7
ConText Linguistics

This chapter describes the approach used by ConText to provide thematic analysis of English-language text.

The following topics are covered in this chapter:

Overview of ConText Linguistics

Figure 7-1

ConText linguistics is a system that extracts the main ideas from English-language text and uses the main ideas to produce different forms of output. These main ideas are referred to as themes.

As shown in Figure 7-1, ConText's theme extraction system extracts themes from documents to produce CTX_LING output, theme highlighting, and theme indexes.

CTX_LING output is created on a per-document basis and gives you different views of documents for presentation. Theme highlighting is also available on a per-document basis. CTX_LING output and theme highlighting are known as ConText document services.

Theme indexes are created from a document set, against which you issue theme queries.

You can optionally use linguistic settings to control case conversion of text before it is processed as well as to control the size of Gists and theme summaries.

The theme extraction system illustrated in Figure 7-1 is comprised of a parsing engine and knowledge base which work to extract themes from text. You can obtain thematic output in different forms, depending on how you invoke the system. The following table describes how to obtain each type of output:

Output Text Input Invocation

Theme Summaries
List of Themes
Gists

Single Document

Use the CTX_LING package with a ConText 'L' server.

Theme Highlighting

Single Document

Use CTX_QUERY.HIGHLIGHT with a ConText 'Q' server. A theme index is required.

Theme Index

Document Set

Use theme lexer in policy with CTX_DDL.CREATE_INDEX to index documents.
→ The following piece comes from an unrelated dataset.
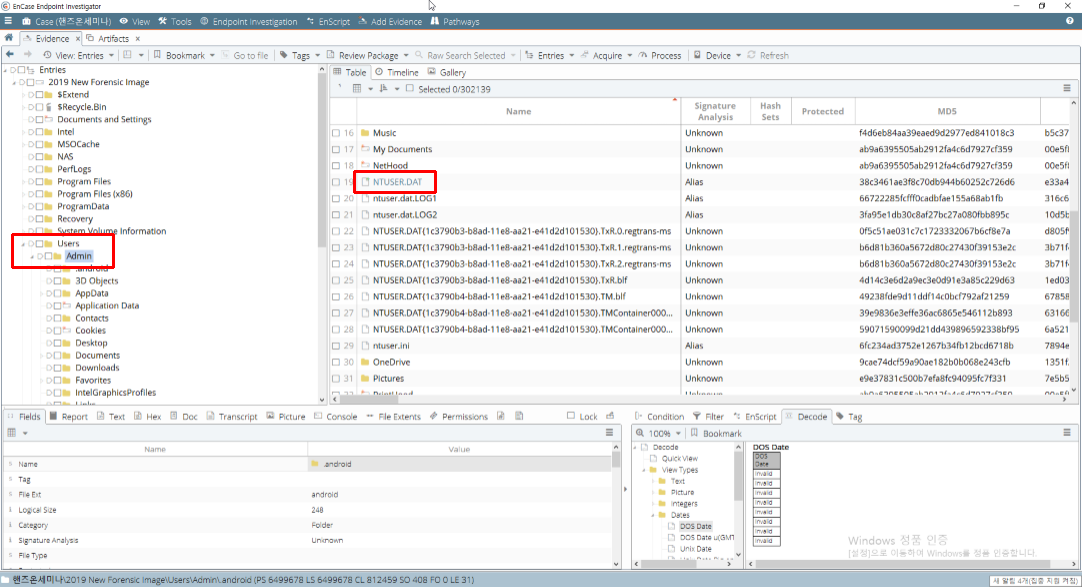Select Unix Date in Decode tree
The image size is (1082, 587).
(x=695, y=549)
Output	Text Input	Invocation
Theme Summaries List of Themes Gists	Single Document	Use the CTX_LING package with a ConText 'L' server.
Theme Highlighting	Single Document	Use CTX_QUERY.HIGHLIGHT with a ConText 'Q' server. A theme index is required.
Theme Index	Document Set	Use theme lexer in policy with CTX_DDL.CREATE_INDEX to index documents.

See Also:

For more information about how the theme extraction system works, refer to the "Theme Extraction System" section in this chapter.

For more information about theme summaries, list of themes, and Gists, see Chapter 8, "Using CTX_LING".

For more information about theme highlighting, see Chapter 6, "Document Presentation: Highlighting".

For information about creating theme indexes, see the Oracle8 ConText Cartridge Administrator's Guide..

For more information about issuing theme queries, see "Understanding Theme Queries" in Chapter 4.

What is a Theme?

Themes are the main ideas in a document. Themes can be concrete concepts such as Oracle Corporation, jazz music, football, England, or Nelson Mandela; themes can be abstract concepts such as success, happiness, motivation, or unification. Themes can also be groupings commonly defined in the world, such as chemistry, botany, or fruit.

When processing text to extract themes, Context extracts up to fifty themes per document.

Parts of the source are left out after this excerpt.